Data extracted from a collection

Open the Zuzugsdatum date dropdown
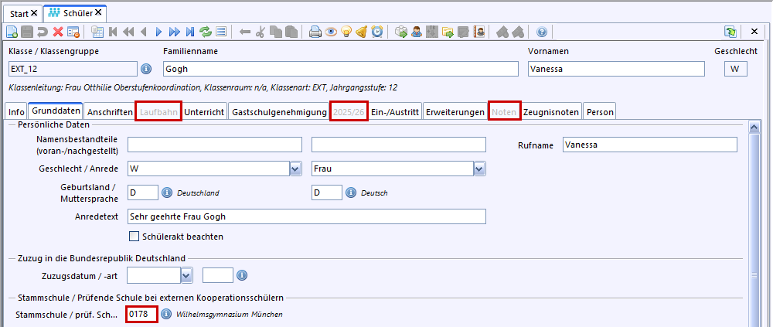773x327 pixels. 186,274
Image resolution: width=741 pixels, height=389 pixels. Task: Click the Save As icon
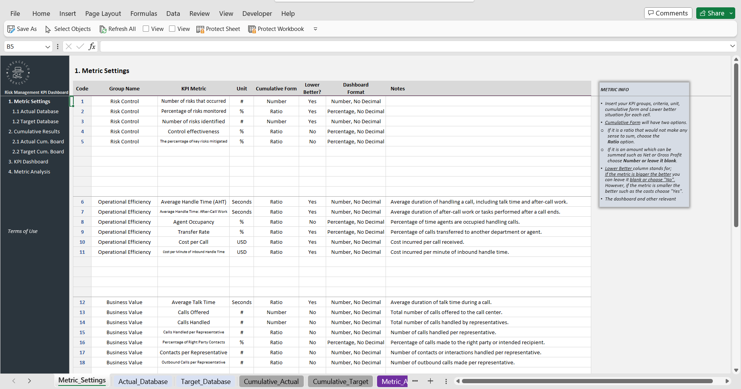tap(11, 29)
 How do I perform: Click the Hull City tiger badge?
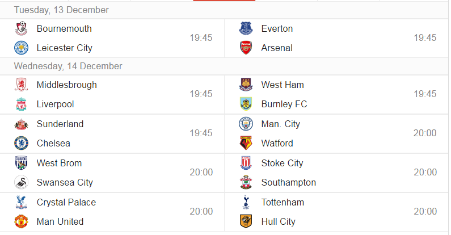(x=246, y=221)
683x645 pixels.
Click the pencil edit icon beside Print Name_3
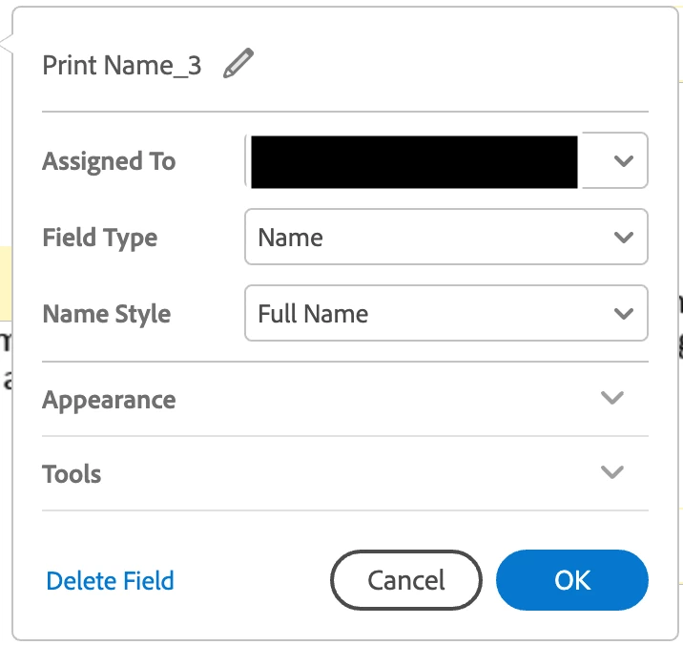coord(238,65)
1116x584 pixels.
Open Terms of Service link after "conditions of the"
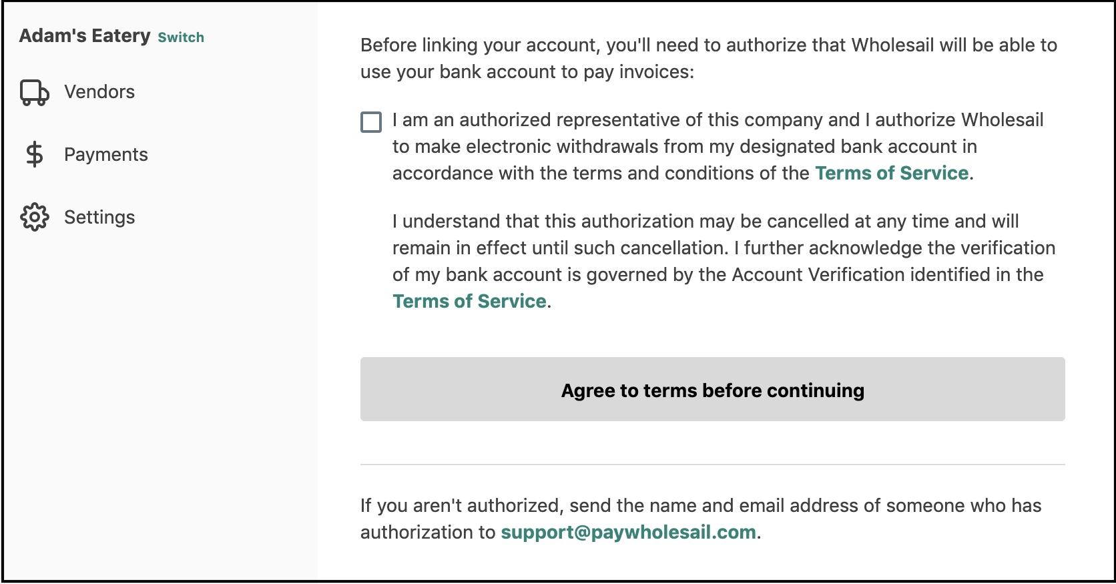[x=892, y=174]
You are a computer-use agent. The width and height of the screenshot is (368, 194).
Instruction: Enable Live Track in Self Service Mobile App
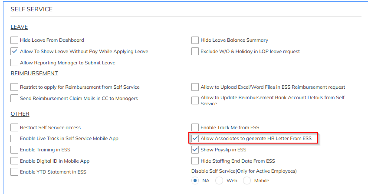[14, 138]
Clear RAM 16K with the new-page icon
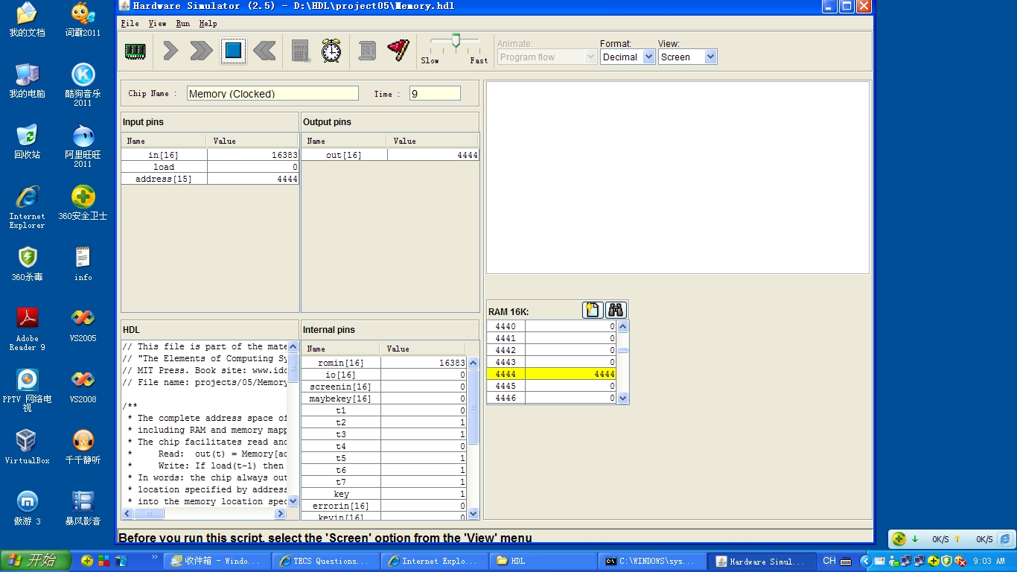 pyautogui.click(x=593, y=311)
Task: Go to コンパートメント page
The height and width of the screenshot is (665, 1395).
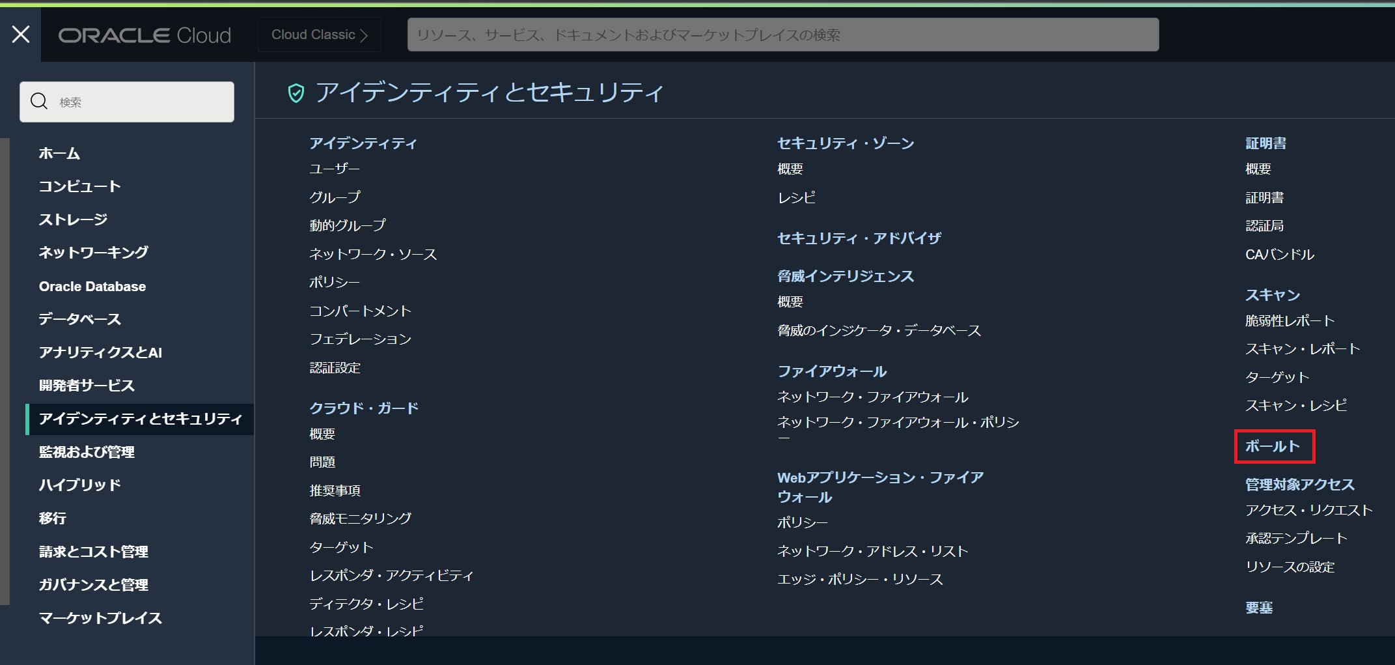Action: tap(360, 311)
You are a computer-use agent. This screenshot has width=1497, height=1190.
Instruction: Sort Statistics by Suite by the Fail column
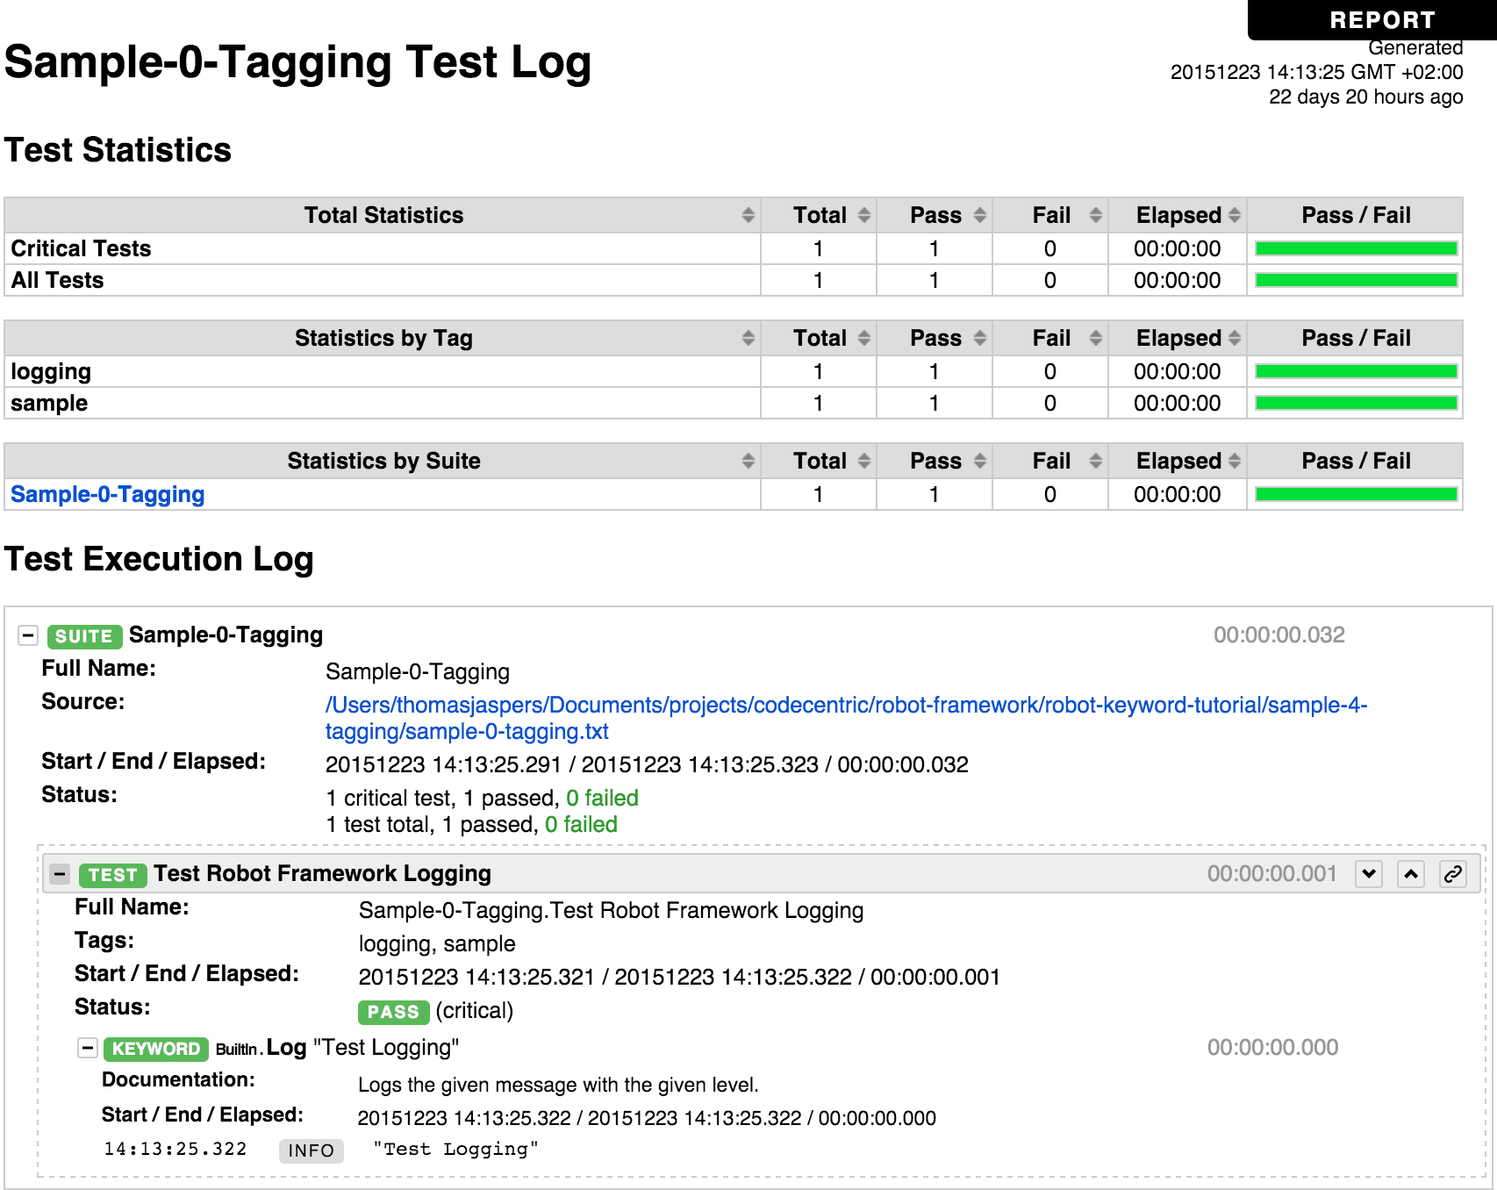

Aim of the task. Across the records above, return every line that contains the word "agent".

Task response.
You are a computer-use agent. The width and height of the screenshot is (368, 194).
You are a computer-use agent. This screenshot has width=1497, height=1190.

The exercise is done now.